Using Ansys Fluent to Study Flow Characteristics and Heat Transfer Enhancement by Inserting Different Sizes of Dimple in Three-Dimensional Horizontal Single Pipe Heat Exchanger

Abstract

In many engineering applications, the relevance of heat transfer improvement has grown, and a lot of work has gone into using various ways to enhance the hydraulic thermal performance of fluids running through pipes. This study uses numerical analysis to examine the thermal performance of turbulent flow properties and heat transfer under a uniform 30000 W/m² heat flux in dimpled pipes. For several designs of dimpled pipes, the friction factor, heat transfer rate, and performance assessment criterion were calculated and compared with smooth pipes. The examples under consideration are within the range of 8000 to 14,000 Reynolds numbers. For this, the ANSYS Fluent 2023 R2 is employed. The governing flow equations are modeled using the Reynolds-averaged Navier-Stokes equations (RANS).
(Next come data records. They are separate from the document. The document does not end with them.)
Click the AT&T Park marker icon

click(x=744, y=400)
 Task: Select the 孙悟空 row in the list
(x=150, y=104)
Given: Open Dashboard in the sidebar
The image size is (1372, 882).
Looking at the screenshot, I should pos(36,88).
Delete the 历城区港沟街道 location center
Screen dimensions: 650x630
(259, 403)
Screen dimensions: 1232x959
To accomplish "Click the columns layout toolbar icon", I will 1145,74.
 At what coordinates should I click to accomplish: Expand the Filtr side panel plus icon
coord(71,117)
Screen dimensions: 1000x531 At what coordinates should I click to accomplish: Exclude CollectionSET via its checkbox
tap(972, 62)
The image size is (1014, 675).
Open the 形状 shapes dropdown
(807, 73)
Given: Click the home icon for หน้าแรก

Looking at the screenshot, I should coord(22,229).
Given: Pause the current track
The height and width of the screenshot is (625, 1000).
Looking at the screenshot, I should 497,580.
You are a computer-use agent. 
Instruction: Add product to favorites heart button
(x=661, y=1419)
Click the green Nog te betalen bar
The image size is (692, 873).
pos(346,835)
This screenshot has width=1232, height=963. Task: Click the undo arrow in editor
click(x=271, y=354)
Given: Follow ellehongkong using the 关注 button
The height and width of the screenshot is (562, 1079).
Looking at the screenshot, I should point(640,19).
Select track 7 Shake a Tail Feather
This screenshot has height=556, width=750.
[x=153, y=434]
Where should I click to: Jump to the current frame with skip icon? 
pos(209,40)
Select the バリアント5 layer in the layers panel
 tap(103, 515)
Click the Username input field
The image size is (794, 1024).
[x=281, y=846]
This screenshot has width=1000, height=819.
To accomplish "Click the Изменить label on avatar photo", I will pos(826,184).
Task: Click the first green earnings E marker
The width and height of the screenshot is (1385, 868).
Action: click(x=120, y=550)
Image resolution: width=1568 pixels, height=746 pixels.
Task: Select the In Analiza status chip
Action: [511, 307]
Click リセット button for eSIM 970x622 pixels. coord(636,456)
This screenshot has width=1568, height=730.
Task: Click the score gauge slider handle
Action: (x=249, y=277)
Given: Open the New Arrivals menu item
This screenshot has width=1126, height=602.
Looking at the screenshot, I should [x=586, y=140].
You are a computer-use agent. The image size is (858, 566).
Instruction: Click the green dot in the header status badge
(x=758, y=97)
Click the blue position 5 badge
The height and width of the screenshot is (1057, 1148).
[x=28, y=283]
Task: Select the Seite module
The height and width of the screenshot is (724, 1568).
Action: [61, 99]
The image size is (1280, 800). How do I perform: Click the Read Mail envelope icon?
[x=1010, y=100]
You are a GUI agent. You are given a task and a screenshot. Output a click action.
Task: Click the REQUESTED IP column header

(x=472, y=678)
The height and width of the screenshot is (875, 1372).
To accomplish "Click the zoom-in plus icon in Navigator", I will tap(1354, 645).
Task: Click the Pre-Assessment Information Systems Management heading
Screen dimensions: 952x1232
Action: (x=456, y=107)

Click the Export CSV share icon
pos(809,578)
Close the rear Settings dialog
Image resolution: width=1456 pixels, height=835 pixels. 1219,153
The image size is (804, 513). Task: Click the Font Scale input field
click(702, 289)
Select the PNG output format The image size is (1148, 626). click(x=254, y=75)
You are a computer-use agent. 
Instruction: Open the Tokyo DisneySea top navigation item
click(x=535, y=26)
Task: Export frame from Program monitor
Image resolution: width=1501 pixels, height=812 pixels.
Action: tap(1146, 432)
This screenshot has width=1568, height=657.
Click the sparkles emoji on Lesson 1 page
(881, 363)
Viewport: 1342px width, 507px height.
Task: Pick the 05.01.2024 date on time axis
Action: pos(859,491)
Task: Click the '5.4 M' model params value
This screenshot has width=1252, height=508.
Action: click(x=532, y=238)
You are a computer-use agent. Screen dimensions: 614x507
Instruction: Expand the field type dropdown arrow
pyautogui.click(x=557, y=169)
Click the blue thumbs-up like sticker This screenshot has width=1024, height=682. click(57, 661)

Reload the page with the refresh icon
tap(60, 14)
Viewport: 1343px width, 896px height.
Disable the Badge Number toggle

To simulate turbulent flow next to the inner wall surface, the realizable k-ε turbulence model is applied with increased wall conditions. The results of the current study showed the presence of dimples on the surface of the pipe significantly enhances the rate of heat transfer represented by the Nusselt number compared to the normal smooth pipe. Also, the analyzed models indicated by the results of the numerical investigation have high average Nusselt counts, low pressure, overall performance criterion, and low average thermal resistance due to the increase in the Reynolds number. The dimpled pipe with different radii (2,3, and 4 mm) has an increased percentage of enhanced heat transfer (79.91, 86.77, and 94.47%) compared to the smooth pipe.